At the recent CRG meeting in Manchester we enjoyed a presentation from Dr. Richard Preece, medical director of Devo Manc. He is leading the largest and most devolved STP in the country. He made it clear that there was no plan to reorganize the whole local healthcare system. Instead he saw the role of STPs was to identify areas that would benefit from restructuring or reconfiguration. Scrutiny of STP plans reveals a variable focus on renal services with increased emphasis in London for example. One piece of advice he did give was to engage with your local STP.
There has now been a consultation period over the proposed changes in tariffs for 2017/8 and 2018/9. Like many others we made a strong representation as a CRG regarding the proposed reductions in tariff. We were particularly concerned by the proportionately greater reduction in the multi-disciplinary outpatient follow up tariff. We were disappointed, although perhaps not surprised, that there has been no shift in position. On a more positive note we do know that tariffs are calculated from the annual reference cost collection and to help clinical directors and their finance colleagues make sense of renal reference costs and future changes, there will be a joint West and East Midlands costing workshop. For maximum efficacy we suggest that it is attended by clinical directors, renal units managers, finance managers and costers - Further details will follow but I am grateful to Clara Day, Clinical Director Renal West Midlands Network and CRG member for Value, for organising this event.
We have been involved in several initiatives to try and unify data collection and we are strongly supporting the UK Renal Data Collaboration led by the UK Renal registry. We are seeking to use this data to derive new renal dashboards for 2017/8. We would also like to ensure wider access to these dashboards so they can be used as a guide to performance in individual units. We will keep you informed of developments in this respect.

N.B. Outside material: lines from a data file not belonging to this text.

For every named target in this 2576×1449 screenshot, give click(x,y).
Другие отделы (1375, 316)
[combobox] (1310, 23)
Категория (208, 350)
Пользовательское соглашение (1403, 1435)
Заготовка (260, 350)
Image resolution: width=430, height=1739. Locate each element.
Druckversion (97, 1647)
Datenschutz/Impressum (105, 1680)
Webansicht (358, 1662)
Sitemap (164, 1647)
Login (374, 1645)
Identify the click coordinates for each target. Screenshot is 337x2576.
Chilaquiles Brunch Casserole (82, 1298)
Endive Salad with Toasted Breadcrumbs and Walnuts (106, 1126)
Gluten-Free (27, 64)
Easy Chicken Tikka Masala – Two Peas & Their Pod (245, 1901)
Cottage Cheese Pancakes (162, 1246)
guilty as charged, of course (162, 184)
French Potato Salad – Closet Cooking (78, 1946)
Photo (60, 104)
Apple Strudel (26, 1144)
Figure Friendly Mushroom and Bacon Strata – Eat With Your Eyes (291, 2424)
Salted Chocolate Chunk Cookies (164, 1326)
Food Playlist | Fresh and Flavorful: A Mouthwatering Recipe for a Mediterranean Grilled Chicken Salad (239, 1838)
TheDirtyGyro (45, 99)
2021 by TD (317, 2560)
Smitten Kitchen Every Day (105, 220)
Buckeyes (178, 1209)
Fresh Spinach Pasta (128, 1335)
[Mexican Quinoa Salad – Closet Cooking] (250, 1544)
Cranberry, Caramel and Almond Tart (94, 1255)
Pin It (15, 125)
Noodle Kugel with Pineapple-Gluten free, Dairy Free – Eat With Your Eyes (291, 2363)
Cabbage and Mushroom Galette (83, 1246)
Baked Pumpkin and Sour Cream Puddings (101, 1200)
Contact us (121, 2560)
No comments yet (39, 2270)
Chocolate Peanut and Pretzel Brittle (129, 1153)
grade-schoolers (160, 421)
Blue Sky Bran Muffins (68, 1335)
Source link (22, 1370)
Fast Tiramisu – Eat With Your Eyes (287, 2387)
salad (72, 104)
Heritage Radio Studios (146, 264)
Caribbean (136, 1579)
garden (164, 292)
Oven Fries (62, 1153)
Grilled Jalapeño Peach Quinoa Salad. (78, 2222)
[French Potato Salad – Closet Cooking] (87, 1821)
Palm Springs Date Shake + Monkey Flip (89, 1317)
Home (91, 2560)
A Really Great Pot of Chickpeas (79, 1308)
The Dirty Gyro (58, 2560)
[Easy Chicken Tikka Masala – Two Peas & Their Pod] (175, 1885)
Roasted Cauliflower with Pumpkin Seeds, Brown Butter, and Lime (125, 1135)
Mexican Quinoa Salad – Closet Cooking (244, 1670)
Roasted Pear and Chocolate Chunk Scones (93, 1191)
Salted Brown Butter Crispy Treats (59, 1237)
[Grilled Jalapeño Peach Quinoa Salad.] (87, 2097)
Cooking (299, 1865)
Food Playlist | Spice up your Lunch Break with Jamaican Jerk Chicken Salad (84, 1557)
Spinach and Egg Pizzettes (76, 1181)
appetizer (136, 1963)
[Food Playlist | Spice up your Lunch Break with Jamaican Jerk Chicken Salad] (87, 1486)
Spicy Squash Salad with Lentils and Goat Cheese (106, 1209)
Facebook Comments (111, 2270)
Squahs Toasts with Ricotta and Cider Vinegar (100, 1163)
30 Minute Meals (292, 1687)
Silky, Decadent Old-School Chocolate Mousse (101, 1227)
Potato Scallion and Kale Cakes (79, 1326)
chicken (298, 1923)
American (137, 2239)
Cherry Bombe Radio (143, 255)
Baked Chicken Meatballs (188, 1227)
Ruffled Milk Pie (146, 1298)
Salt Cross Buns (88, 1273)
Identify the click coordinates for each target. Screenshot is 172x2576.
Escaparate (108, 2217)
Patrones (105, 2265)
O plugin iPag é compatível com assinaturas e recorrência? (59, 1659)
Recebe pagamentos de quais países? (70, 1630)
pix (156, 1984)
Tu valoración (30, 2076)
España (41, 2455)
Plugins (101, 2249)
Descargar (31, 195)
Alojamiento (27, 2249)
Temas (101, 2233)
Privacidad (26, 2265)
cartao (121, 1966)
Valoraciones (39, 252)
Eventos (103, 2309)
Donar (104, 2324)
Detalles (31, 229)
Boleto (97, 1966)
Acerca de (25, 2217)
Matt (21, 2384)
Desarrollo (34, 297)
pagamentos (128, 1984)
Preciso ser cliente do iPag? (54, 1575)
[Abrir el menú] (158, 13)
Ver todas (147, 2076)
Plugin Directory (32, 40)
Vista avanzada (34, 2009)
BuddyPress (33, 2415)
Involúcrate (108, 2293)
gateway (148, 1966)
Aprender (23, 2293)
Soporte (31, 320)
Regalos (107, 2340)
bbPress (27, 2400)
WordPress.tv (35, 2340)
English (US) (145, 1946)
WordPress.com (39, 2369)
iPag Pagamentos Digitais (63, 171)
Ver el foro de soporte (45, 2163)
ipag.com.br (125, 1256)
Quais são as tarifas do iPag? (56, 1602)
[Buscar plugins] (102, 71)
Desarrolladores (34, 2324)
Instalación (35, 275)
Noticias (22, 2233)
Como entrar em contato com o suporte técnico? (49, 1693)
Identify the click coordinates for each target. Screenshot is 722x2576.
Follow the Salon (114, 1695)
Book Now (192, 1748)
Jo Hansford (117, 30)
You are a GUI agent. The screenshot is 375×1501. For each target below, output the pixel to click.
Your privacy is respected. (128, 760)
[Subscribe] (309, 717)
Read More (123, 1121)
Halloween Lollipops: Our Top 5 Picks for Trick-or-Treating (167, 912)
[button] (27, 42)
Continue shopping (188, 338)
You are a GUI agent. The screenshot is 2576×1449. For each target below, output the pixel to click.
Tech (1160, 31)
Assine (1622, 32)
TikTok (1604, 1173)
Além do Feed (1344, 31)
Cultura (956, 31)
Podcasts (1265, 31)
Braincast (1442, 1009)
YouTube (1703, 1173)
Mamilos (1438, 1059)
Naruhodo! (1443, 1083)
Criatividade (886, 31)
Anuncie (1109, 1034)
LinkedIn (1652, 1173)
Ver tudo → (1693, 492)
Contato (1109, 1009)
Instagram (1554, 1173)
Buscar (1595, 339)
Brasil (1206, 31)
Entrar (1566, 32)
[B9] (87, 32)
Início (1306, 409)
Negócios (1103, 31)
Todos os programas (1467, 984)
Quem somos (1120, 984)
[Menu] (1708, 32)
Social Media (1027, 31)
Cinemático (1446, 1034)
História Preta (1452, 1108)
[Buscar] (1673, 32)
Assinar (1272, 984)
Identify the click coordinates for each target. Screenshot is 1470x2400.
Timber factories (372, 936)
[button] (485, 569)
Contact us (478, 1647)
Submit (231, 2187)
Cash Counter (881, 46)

We are keen to support the work of Kidney Quality Improvement Partnership (KQUIP).
This excellent initiative is co-chaired by Graham Lipkin and Louise Wells and they have established six work streams for the coming year. I would encourage you to visit the “Think Kidneys” website for further information. In a similar vein I would also recommend the Kidney Health: Delivering excellence initiative which is currently being updated for 2017. Many of you may have noticed the “Get it Right First Time” (GIRFT) Initiative which is seeking to extend a quality improvement methodology developed in orthopaedics to renal medicine. Applications have been invited for the role of Clinical Lead and we are keen to work closely with the successful candidate to prevent duplication of workload.
The renal services CRG has been tasked to come up with a value proposal by the end of this month by NHS England. We have looked at a number of areas but currently favour a proposal seeking to repatriate transplant immunosuppressant prescribing from primary care, followed by a move to generic prescribing in the majority of kidney transplant recipients (but with a free hand to use other agents according to clinical need). In order to achieve this it will be essential to do a stocktake of immunosuppressive prescribing across England. I hope that you will be able to help in a brief (one page maximum) doodle poll if we proceed with this proposal in the next few weeks.
It is very important that we represent the views of our constituency and I would strongly encourage you to contribute to the business of the CRG. Please feel free to contact me if you would like to share any thoughts or feel that there is an issue that we should get involved in ([email protected]). Alternatively contact your local representatives.
We are intending to hold the next CRG meeting in the Birmingham area towards the end of June and will be inviting local stakeholders.